Sean Taylor, This Is England. Single Review.

Liverpool Sound and Vision Rating * * * *

In our lifetime the meaning and the word of what England meant has undergone a radical change, it is arguably a transformation that the world has seen fit to experience at the same time but for those raised on the spirit of belief in what the country endured and fought against in the oppression of tyranny from Nazism, the time it offered the rest of the world to lay plans to stop Fascism taking a grip on continental Europe forever, all now gone. A crumpled laughing stock and used as an example as state which values its millionaires more than the hungry, the poor, the disabled and every state in between.

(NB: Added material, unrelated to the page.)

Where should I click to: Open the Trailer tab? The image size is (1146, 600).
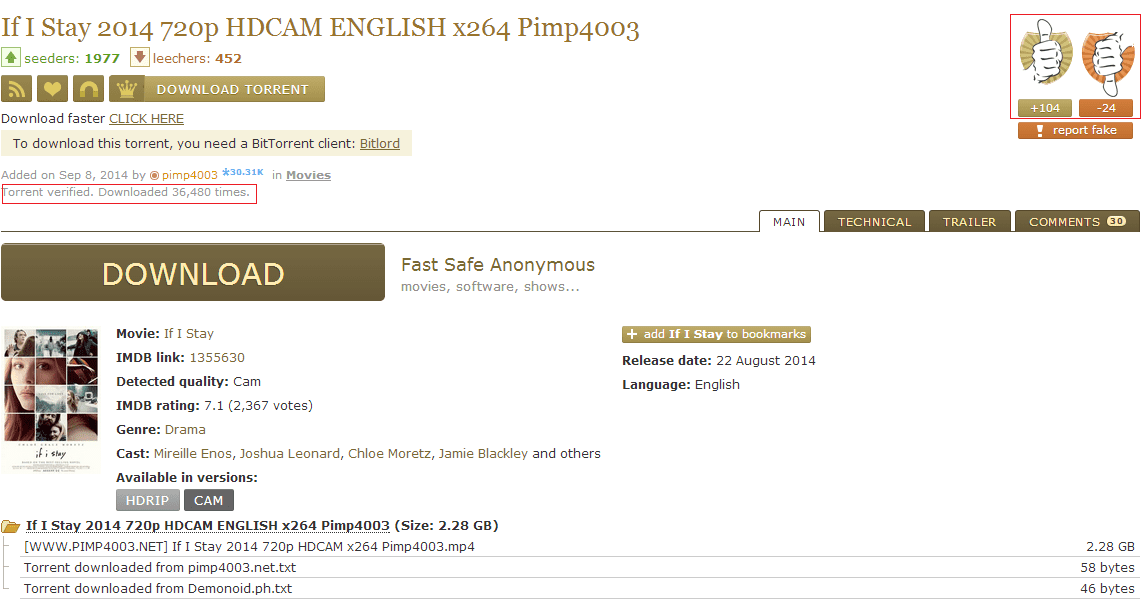[969, 221]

This is England in the 21st Century, it might not be a place you recognise, it could be a realm of broken promises or indeed if you are so inclined, a utopia in which you revel, however you view it, it is fair to say the country has changed, or at least our perception of it has.

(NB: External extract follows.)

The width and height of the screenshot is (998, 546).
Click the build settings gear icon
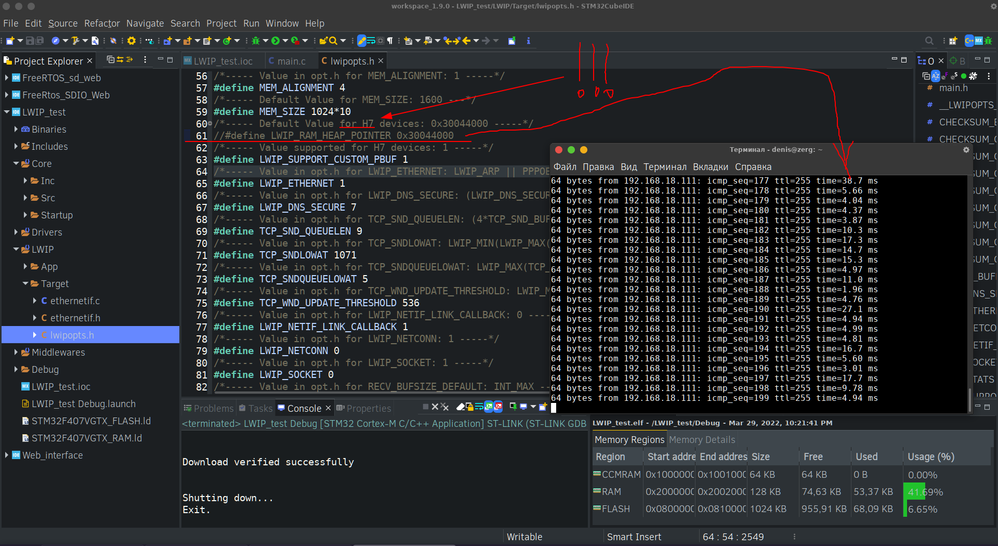131,41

It is a kind of freedom to understand this new world we find ourselves in, educated by those who come fleeing from oppression in countries that we have helped destroy. We sit with just enough comfort watching endless television shows that are not designed to test our minds but to see how pliable, how numb we can become, and then we believe we have the freedom to take anything we want, to party till dawn because that is our right, and never mind the consequences of the junk we have digested.

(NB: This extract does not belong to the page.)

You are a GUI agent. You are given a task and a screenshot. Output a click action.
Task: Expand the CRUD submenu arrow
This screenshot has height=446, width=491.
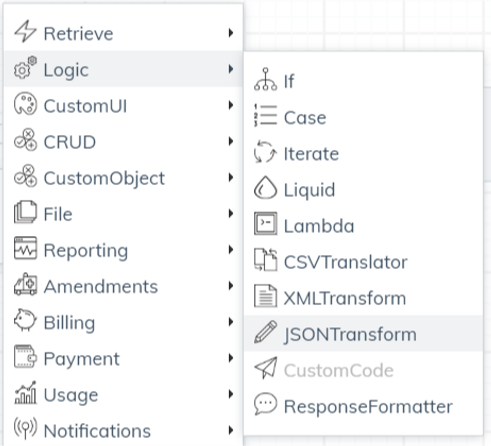click(x=231, y=141)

It is a freedom of expression that makes Sean Taylor’s single, This Is England, such a demanding and superb listen, if a nail requires driving through a wall of silence to be heard then it seems that Sean Taylor’s rhythmic journey through the underbelly of English life is what it takes.

It is in anger that truth is allowed to breathe, how revolutions are fought and won; only when the truth is heard, do we permit ourselves to be free, free to embrace, or free to ignore, such is our choice and what we have to do to be happy. It is an anger that Sean Taylor embraces, and rightly so, eloquent, to the point and without pulling a single punch; This Is England for a new generation, one that is not afraid to say how it feels because they have been told they have nothing to give, or to lose.

A dramatic single, a forceful beat which is steadfast and generous, Sean Taylor hits home with This Is England.

Sean Taylor releases This Is England on February 1st.